● WORK TO COMPLETE
Filter the data for lines with the word "agent", then copy every line so identified.

Saved data entries
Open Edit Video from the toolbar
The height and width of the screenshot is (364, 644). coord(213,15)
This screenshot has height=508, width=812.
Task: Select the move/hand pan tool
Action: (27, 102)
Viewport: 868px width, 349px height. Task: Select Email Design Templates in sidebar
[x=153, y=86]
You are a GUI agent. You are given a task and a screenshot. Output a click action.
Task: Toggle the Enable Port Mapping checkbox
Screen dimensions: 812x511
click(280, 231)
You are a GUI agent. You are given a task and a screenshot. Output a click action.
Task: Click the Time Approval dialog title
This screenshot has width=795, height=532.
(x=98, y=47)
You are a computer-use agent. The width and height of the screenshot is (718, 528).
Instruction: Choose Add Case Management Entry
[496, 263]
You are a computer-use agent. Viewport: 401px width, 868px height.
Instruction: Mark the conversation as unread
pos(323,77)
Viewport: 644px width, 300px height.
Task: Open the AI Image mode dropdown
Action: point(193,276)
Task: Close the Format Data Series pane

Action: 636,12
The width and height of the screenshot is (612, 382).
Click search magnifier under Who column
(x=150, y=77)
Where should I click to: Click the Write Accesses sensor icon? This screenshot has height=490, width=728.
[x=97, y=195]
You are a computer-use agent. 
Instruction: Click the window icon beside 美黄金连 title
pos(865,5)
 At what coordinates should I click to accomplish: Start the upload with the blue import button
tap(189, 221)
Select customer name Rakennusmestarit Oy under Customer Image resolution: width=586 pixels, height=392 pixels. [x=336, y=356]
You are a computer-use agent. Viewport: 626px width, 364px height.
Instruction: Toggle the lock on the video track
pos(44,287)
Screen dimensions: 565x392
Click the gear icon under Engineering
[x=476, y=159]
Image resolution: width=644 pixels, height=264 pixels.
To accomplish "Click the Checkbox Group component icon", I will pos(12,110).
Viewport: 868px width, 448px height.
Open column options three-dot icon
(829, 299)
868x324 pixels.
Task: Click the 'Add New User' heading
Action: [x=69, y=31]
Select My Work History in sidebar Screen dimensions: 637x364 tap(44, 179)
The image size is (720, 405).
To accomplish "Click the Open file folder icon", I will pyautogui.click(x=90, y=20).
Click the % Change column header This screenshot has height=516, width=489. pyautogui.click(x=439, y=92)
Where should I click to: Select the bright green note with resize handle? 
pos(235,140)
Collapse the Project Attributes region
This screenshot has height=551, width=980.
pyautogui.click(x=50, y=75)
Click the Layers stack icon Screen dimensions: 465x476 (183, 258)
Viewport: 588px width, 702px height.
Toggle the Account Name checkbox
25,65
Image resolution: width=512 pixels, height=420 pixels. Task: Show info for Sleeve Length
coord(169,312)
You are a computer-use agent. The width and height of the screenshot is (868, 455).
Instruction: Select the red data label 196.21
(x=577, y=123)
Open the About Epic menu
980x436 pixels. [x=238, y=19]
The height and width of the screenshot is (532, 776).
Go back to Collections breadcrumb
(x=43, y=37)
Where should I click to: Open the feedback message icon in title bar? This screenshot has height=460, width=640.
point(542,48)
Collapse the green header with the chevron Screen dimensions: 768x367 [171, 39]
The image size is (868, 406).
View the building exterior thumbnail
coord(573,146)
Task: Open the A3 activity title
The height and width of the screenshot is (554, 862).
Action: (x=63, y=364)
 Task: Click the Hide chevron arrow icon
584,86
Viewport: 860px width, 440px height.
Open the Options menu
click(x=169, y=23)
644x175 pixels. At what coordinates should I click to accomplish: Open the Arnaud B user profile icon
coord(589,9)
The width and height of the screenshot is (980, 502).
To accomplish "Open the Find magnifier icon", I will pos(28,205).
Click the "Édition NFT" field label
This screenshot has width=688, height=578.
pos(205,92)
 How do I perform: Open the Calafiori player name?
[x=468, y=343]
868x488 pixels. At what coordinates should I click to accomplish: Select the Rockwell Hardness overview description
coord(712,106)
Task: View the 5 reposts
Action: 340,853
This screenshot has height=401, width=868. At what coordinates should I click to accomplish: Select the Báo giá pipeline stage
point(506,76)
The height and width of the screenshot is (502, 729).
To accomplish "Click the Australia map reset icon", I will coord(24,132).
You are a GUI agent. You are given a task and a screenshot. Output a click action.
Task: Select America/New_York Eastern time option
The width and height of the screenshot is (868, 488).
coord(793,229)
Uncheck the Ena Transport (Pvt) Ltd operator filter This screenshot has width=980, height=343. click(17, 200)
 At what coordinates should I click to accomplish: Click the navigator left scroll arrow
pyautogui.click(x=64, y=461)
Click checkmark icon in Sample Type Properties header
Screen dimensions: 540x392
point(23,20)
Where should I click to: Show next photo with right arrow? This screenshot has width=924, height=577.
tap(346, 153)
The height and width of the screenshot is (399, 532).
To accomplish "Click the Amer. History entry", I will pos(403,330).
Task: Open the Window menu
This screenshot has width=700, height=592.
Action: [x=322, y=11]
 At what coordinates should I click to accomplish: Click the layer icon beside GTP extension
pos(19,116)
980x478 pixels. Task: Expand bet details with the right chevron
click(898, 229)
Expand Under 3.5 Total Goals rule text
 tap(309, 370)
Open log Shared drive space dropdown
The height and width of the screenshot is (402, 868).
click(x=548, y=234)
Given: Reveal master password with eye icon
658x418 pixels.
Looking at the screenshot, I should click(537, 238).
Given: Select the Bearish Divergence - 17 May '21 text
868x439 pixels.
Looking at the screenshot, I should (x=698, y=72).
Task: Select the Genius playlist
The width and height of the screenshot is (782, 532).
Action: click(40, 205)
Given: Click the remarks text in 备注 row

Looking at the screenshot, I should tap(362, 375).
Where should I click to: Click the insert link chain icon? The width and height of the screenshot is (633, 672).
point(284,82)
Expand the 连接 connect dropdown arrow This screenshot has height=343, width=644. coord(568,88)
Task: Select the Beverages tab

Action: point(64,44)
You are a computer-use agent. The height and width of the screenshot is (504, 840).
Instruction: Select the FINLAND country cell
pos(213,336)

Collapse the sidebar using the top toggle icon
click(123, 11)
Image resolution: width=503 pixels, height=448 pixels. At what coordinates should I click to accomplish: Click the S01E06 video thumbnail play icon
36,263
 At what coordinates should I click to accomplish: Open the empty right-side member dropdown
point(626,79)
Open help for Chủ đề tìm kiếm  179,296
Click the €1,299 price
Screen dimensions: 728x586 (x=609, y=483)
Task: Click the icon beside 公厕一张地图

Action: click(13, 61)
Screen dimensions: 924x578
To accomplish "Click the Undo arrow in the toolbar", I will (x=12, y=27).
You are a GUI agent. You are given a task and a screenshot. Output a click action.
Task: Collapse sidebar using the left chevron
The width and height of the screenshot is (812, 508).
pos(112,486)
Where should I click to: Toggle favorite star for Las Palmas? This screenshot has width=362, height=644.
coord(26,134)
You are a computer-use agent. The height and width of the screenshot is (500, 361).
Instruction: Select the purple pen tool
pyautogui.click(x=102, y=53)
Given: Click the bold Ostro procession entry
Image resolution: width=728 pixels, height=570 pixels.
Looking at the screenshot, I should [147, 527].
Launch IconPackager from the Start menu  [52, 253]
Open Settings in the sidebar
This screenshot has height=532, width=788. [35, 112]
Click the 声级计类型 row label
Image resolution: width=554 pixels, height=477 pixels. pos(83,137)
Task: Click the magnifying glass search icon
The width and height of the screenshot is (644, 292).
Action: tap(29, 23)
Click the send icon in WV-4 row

● ANSWER TO THIS EXERCISE
You are a GUI agent. You are given a task and a screenshot. Output a click action.
You are a GUI agent. You are given a task and a screenshot. Output a click action.
You are a computer-use agent. The width and height of the screenshot is (718, 528).
You are a computer-use agent. Viewport: 401px width, 868px height.
You are a computer-use agent. 
You are a computer-use agent. Viewport: 626px width, 364px height.
You are a computer-use agent. The width and height of the screenshot is (868, 455).
You are a GUI agent. You are given a task and a screenshot. Output a click action.
You are a computer-use agent. The height and width of the screenshot is (504, 840).
You are a GUI agent. You are given a task and a screenshot. Output a click action.
You are a computer-use agent. The height and width of the screenshot is (500, 361).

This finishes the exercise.